#### Ausgewählter Auszug:
====
Luzerner Theologe im Gespräch

Warum die Kirche über Sex und Männlichkeit sprechen muss

Daniel Ammann beschäftigt sich seit Jahren mit der Männerproblematik innerhalb der Kirche. (Bild: ida)

Der Luzerner Theologe und Seelsorger Daniel Ammann lädt zu einer Tagung, an der über Männlichkeit und Sexualität in der Kirche gesprochen wird. Er erklärt, warum das nötig ist.

«Gottes Liebe ist bunt – Für eine Versöhnung von Sexualität und Spiritualität»: So wird eine Tagung, die an diesem Donnerstag in der Paulus Akademie in Zürich stattfindet, angepriesen. Auch im Pfarreiblatt des Kantons Luzern wird auf diese hingewiesen.

Man müsse das Thema Missbrauch im Zusammenhang mit Männlichkeitsbildern diskutieren, heisst es darin. Die Organisatoren laden dazu ein, über Männlichkeitskonzepte, Sexualmoral und Vorstellungen des Amtspriestertums zu sprechen. Denn sie sind überzeugt: Die Problematik geht weit über die Institution der römisch-katholischen Kirche hinaus «und hat ihre Wurzeln tief in der Sexualmoral und patriarchalen Prägung der westlich-christlichen Kultur».

Das «Sex Manifest»

Mit dabei: Daniel Ammann, ein Theologe und Seelsorger aus Luzern. Er engagiert sich seit Jahren in der kirchlichen Männerarbeit. Ammann ist Teil des Dachverbands der Schweizer Männer- und Väterorganisation Männer.ch. Gemeinsam mit Christoph Walser, einem reformierten Pfarrer in Zürich, leitet er die Fachgruppe «Männerarbeit im kirchlichen Kontext».

2013 haben sie gemeinsam ein «Sex Manifest» an einem Männertag in Hertenstein verfasst. Darin heisst es, dass man Männer «mit allen sexuellen Facetten ernst nehme». Man weigere sich, «starren Bildern zu entsprechen, wie männliche Sexualität zu sein oder nicht zu sein hat». Sexuelle Erfüllung sei ein Geschenk. Im «Sex Manifest» steht weiter, dass das Recht, Sexualität frei zu leben, kein Freipass sei und man Verantwortung für sein sexuelles Handeln wahrnehmen soll.
====
#### Daten:

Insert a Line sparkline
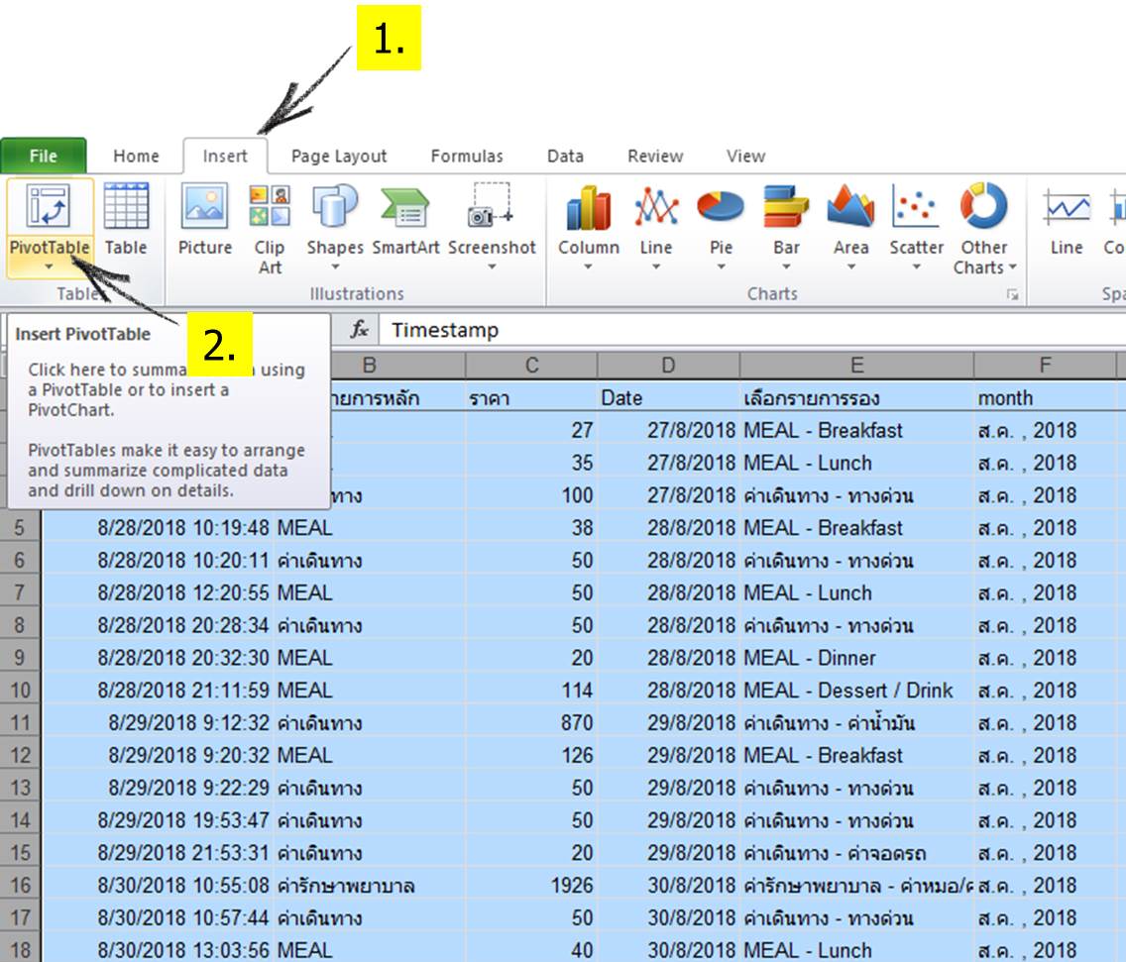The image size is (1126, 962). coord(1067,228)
====
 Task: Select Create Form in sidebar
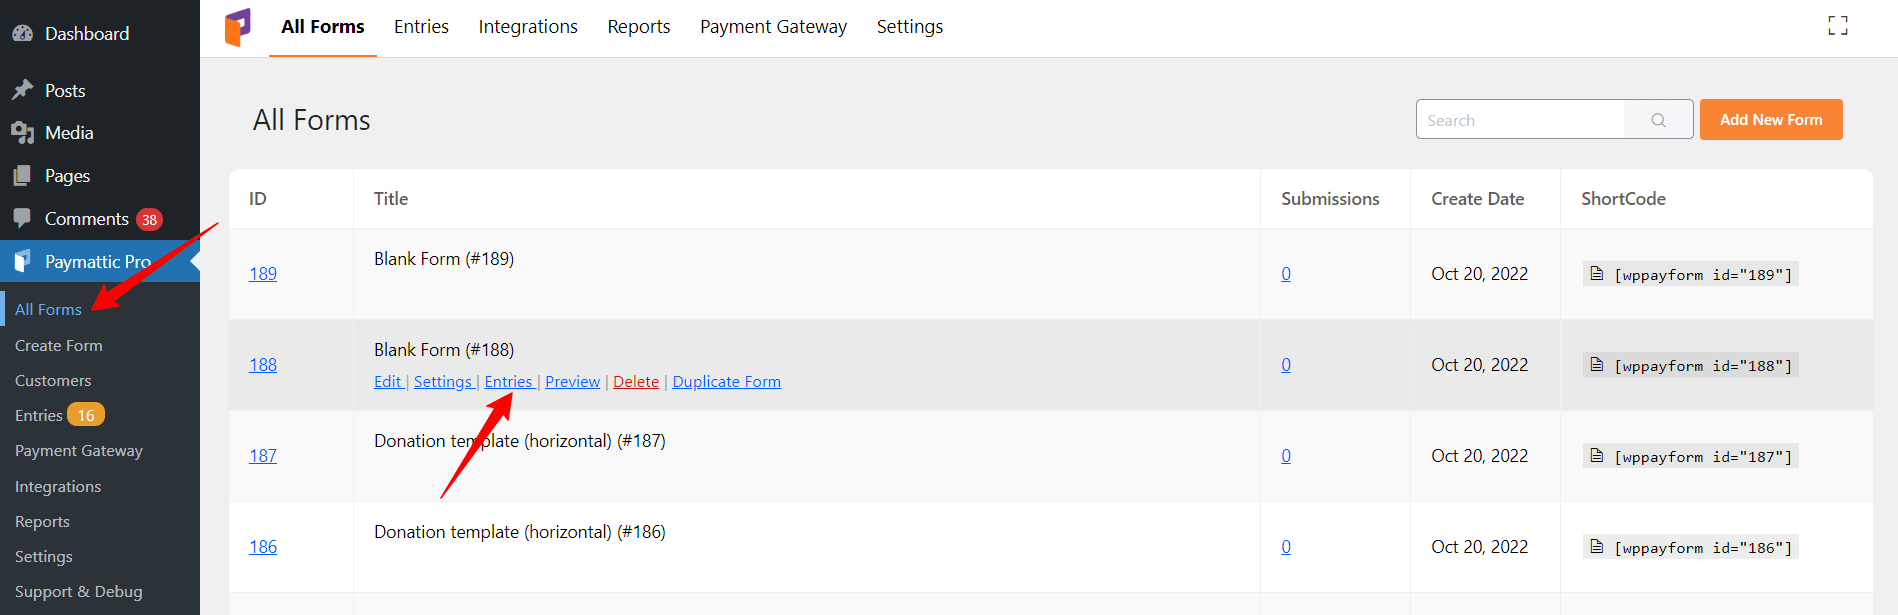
====
#### Aufgaben:
- A) Worüber laden die Organisatoren laut dem Auszug über die Tagung zu Männlichkeit und Sexualität in der Kirche zu sprechen ein? Nenne alle Punkte.
- B) Wie könnte der Auszug über die Tagung zu Männlichkeit und Sexualität in der Kirche nach dem letzten Satz weitergehen? Führe ihn fort.

#### Lösungen:
- A) Männlichkeitskonzepte, Sexualmoral, Vorstellungen des Amtspriestertums

- B)
«Natürlich war es nicht ganz ohne, als Theologen so ein ‹Sex Manifest› zu verabschieden», sagt Ammann bei einem Treffen in einem Stadtluzerner Café. Schnell merkt man: Das Thema liegt dem 62-Jährigen am Herzen. «Sexualität ist für mich die Urkraft des Lebens. Diese verdrängen zu wollen, wie es die Kirche über Jahrhunderte gemacht hat, produziert nur Opfer und zusätzliche Selbstzerstörung.»

Über die Tagung

Die Fachtagung «Gottes Liebe ist bunt – Für eine Versöhnung von Sexualität und Spiritualität» findet am 22. Februar von 9 bis 17 Uhr statt. Veranstaltungsort ist die Paulus Akademie in Zürich. Geleitet wird die Tagung von Daniel Ammann, Csongor Kozma und Bernhard Lindner. Mehr Infos findest du hier.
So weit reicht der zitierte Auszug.